EXTRACT TO READ:
Monthly Archives: May 2016

Hub-of-All-Things: Breaking Data Silos for a Better Service

The advent of the Internet-of-Things (IoT) in today’s world of connected things and connected people has made it possible for firms to harvest lots of real-time customer data – information from people and objects, and indeed everything.

This is compounded by individuals spending much of their time generating data for others about our lives, placing more and more data about ourselves “on the internet” with firms who are providing services to us. Not surprising then, that each of us has a huge digital footprint.

Even as we are becoming increasingly concerned about the privacy, security, and confidentiality of our own data, we also find that we get almost no value from it. Similarly, although firms are able to collect more and more personal data from us, they get relatively little value from it. This data is often of questionable quality and a lot of processing is needed to convert this “big data” into useful insights on customer trends.

So how can we connect our personal data and look at it all together, to give real insight into the way we live our lives, so that we can make better informed decisions as well as enable firms to come up with more relevant and personalised offerings for our lives? And how do we do so in a safe and privacy-preserving manner?

These are some of the key questions addressed by the Hub-of-all-Things (HAT) multi-disciplinary research project, whose researchers, funded by the UK government, have spent the past 2.5 years building a multi-sided platform for personal data. The HAT personal data platform enables individuals to collect our own data through IoT-enabled objects, and to organise, visualise, control, and exchange this data in the context of our lives – managing our digital selves and putting ourselves at ‘the hub of all things’.

By giving individuals the computational ability to organise our digital assets through a secure platform that enables us to retain control of how we share our data with whomever we choose, the HAT allows us to get the best value from our personal data. It helps us to understand our wants and actions in the context of our lives to make better decisions, and by permitting the exchange of this data with firms, to access offerings more suited to how we live our lives.

This data exchange through the HAT allows firms to better understand the context of their customers’ consumption, enabling them to gain greater insights into customer wants. They are then able to offer customers great products or services that support exactly what they want, when they want it; this provides a big market discriminator and opens up new market opportunities. Better still though, by empowering their customers in returning control of their personal data to them, firms are able to build a better relationship of trust with their customers, thus creating goodwill and loyalty.

TASKS TO PERFORM:
- 1) Decide whether each statement agrees with the HAT article, answering yes or no and quoting the exact words of the article that decide it: (a) the HAT researchers were funded by the UK government; (b) the researchers spent five years building the platform; (c) firms get a great deal of value from the personal data they collect.
- 2) Copy the HAT article word for word from "So how can we" up to and including "and privacy-preserving manner?".

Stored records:
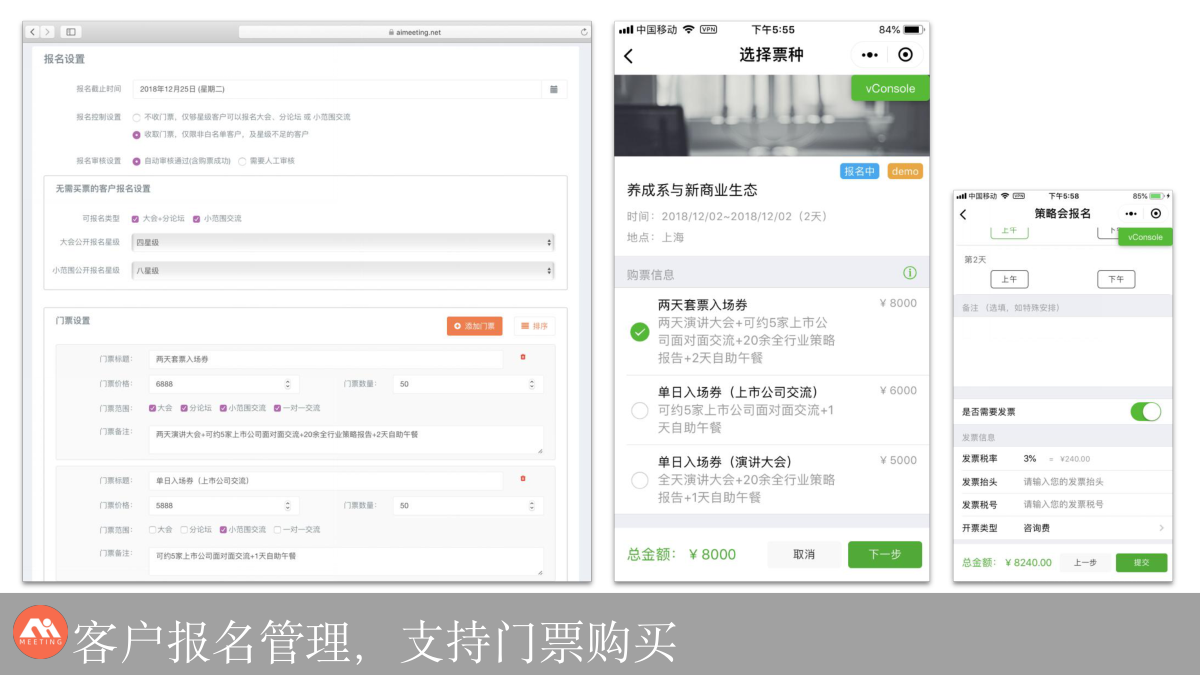Viewport: 1200px width, 675px height.
Task: Expand the 小范围公开报名星级 dropdown
Action: click(342, 270)
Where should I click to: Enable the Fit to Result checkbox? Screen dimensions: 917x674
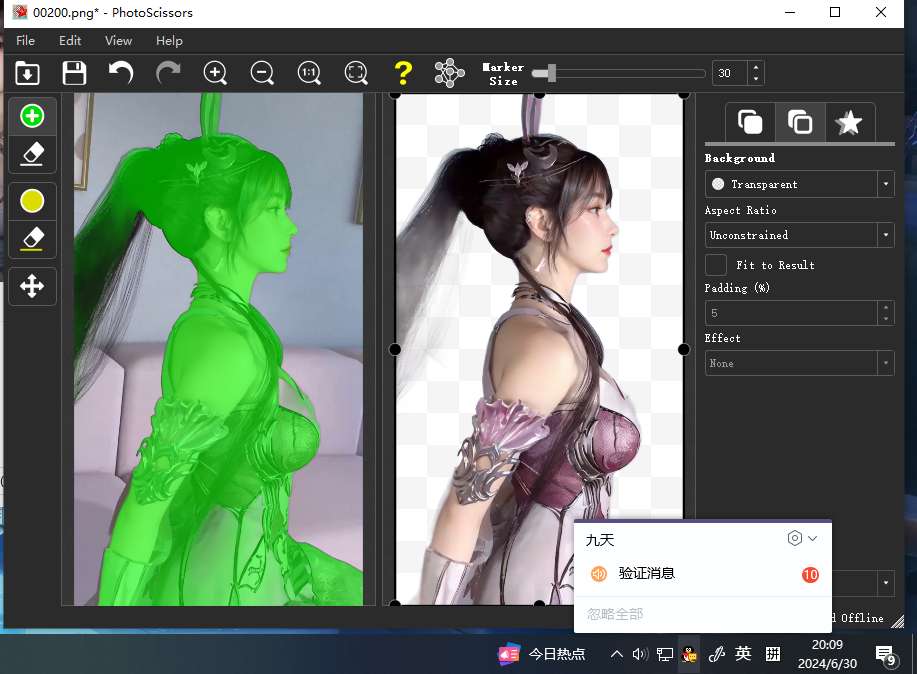click(x=715, y=265)
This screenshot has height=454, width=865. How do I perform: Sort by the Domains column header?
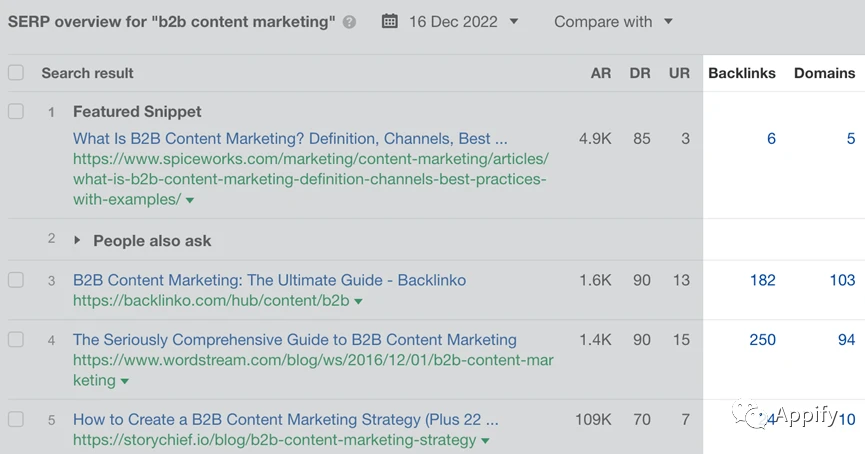(x=824, y=73)
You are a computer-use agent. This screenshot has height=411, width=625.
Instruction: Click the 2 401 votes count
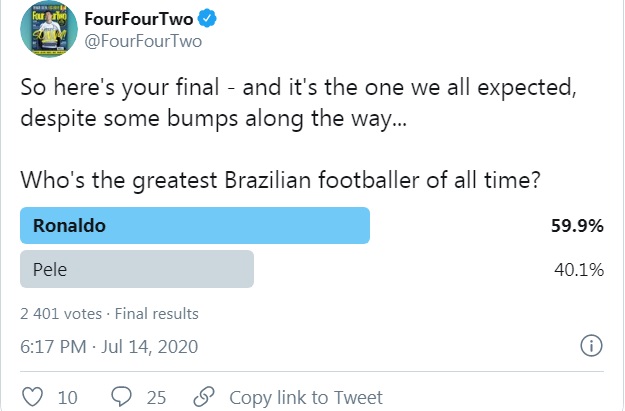[60, 313]
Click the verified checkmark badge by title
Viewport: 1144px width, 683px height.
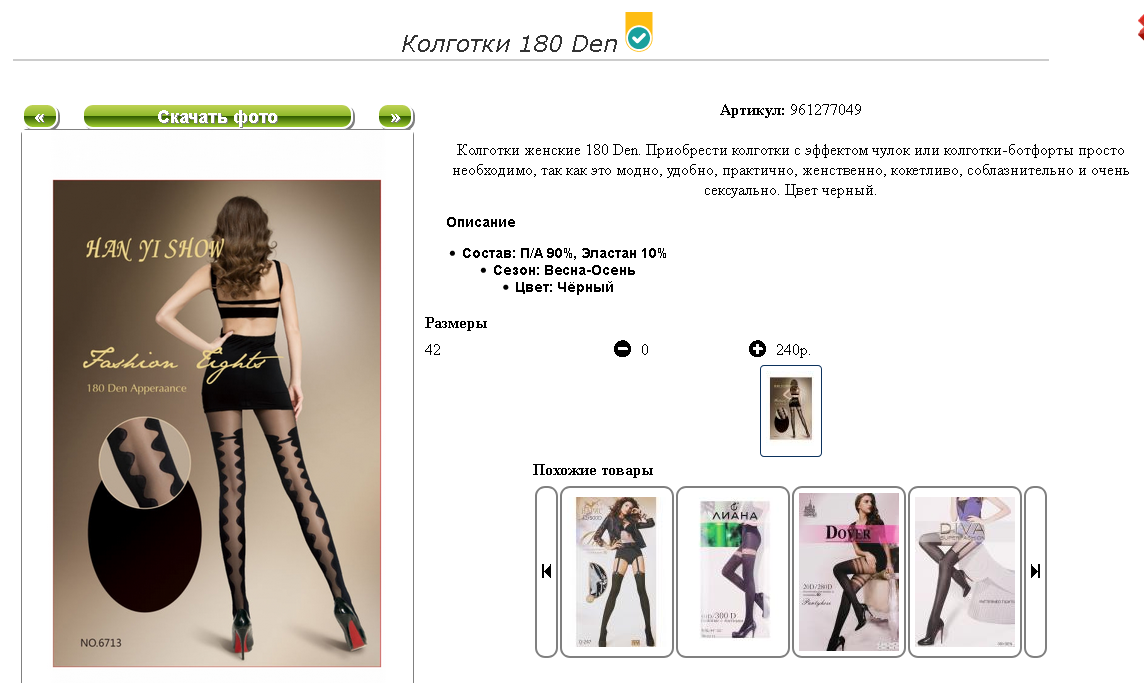(x=639, y=31)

ANSWERS FOR THE EXERCISE:
- 1)
(a) Yes: "whose researchers, funded by the UK government"
(b) No: "have spent the past 2.5 years building a multi-sided platform for personal data"
(c) No: "they get relatively little value from it"

- 2)
So how can we connect our personal data and look at it all together, to give real insight into the way we live our lives, so that we can make better informed decisions as well as enable firms to come up with more relevant and personalised offerings for our lives? And how do we do so in a safe and privacy-preserving manner?